— start of PROVIDED TEXT —
Let's, like, of course that works, but that's, that's a crazy thing to jump to initially.
So let's figure out what's really going on because it's not a planet.
And we tried really hard to make it not be a planet.
And there's nothing else.
There is no other way to make those objects line up the way that they do.
Has the story gotten more convincing over time?
So the convincing aspect of it.
So this has been two and a half years now.
Our paper has been out.
Planet Nine. Planet Nine, as we called at the time. Do you secretly in the back of your mind
have a name you want to get? No, no. I'm suspicious, suspicious also, but I'm superstitious,
but definitely suspicious too. I'm superstitious enough to feel like if you really start to think
about a name, you will not find it. Okay. And so I really, I honestly do not have a name,
which is pretty amazing to have blocked that part of my brain so strongly. Should we come up for the
name? Should you invent a lot? I'll do this. No, no, no, no, no, no. All right, go on.
So Planet 9, you know, we did have a nickname.
Like we have nicknames for everything.
The nickname was fatty at the time, spelled with a pH.
And it was because that was going to, that was the, also, when I had a daughter, she had a nickname before she was born.
— end of PROVIDED TEXT —
— start of INFORMATION PROVIDED —
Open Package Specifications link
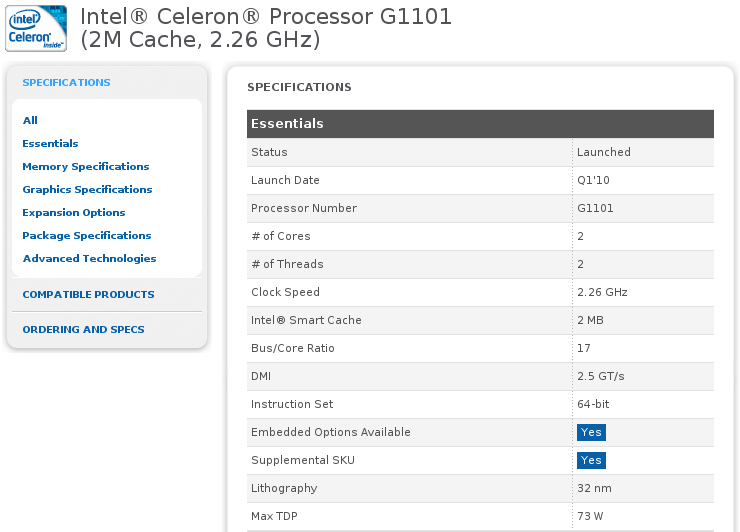Viewport: 740px width, 532px height. [x=87, y=236]
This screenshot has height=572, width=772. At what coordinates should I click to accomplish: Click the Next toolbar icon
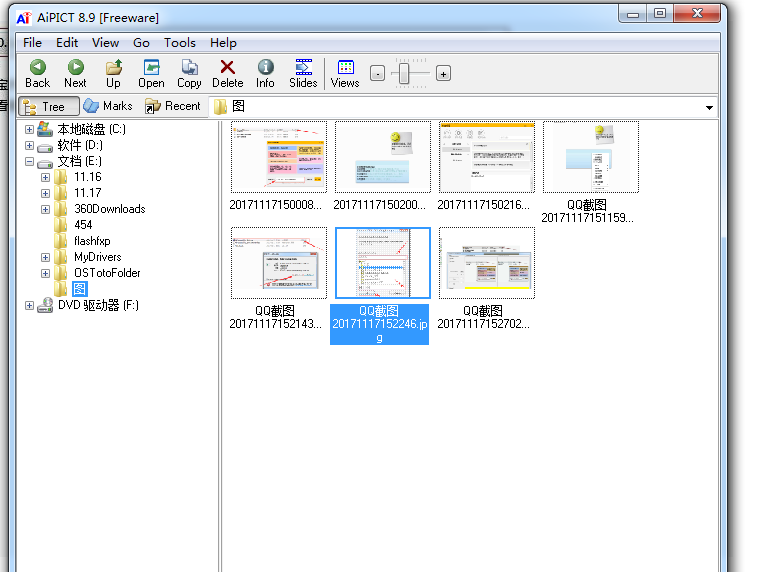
— end of INFORMATION PROVIDED —
STATED EXERCISE A: In two sentences, summarize the Planet Nine conversation.
STATED EXERCISE B: According to the Planet Nine conversation, how long has the speaker's paper been out?
STATED EXERCISE C: Carry on the Planet Nine conversation from its final sentence.

EXERCISE OUTPUT A: The speaker says a planet was a crazy thing to jump to at first, but the team tried hard to make it not be a planet and found no other way to make those objects line up as they do. Being superstitious, the speaker has no name in mind for Planet Nine, although it did have the nickname "fatty," spelled with a pH.

EXERCISE OUTPUT B: Two and a half years.

EXERCISE OUTPUT C:
I seemed to make a habit of that.
And we had one picked out in case it was a boy.
It was going to be fatty because that's my, an old family name of mine is Jehosephat.
There were many Jehosephazepats.
And we always talked about naming our son.
Jehoshaphat, but we would call him fatty.
Because I just thought, and we would make sure that he was like a jazz saxophonist
because he'd be like fatty brown.
Doesn't that say that's a pretty good name?
Yeah, totally plays.
So that was what we called Planet Nine at first.
But eventually Planet Nine was such a good name that we just kept with Planet Nine.
So two and a half years ago.
It also is a little poke to people who think that Pluto is to a place.
That was totally unintentional, I promised.
Two and a half years.
So one of the things that always happens
in astronomy,
sure in physics, everything else,
is that theorists are really good at explaining anything.
Oh, yeah.
Yeah.
So if you...
Twelve different ways.
Yeah.
And if you said, oh, no, I'm sorry.
I didn't mean that.
I actually found that instead like, oh, okay,
then I can explain that too.
So, I mean, theorists are good.
That's their job.
So we knew that as soon as we published
both the observations,
that these things are lined up.
And our hypothesis of Planet 9,
very quickly, there would be papers
coming up with alternative explanations, alternative physics.
And we were curious what they were going to be because we couldn't come up with any.
And in two and a half years, there are zero.
And that baffles me that no one has come up with another way to make that alignment.
I mean, dark matter, cosmic strings, aliens, black holes.
I can come up with a half a dozen.
Yeah, but write that paper.
Oh, okay.
So it has to actually work.
It has to actually work.
Yeah.
So, no, I always get the explanations.
is like, what if it's, yeah.
But real physics really working, I've seen no explanation.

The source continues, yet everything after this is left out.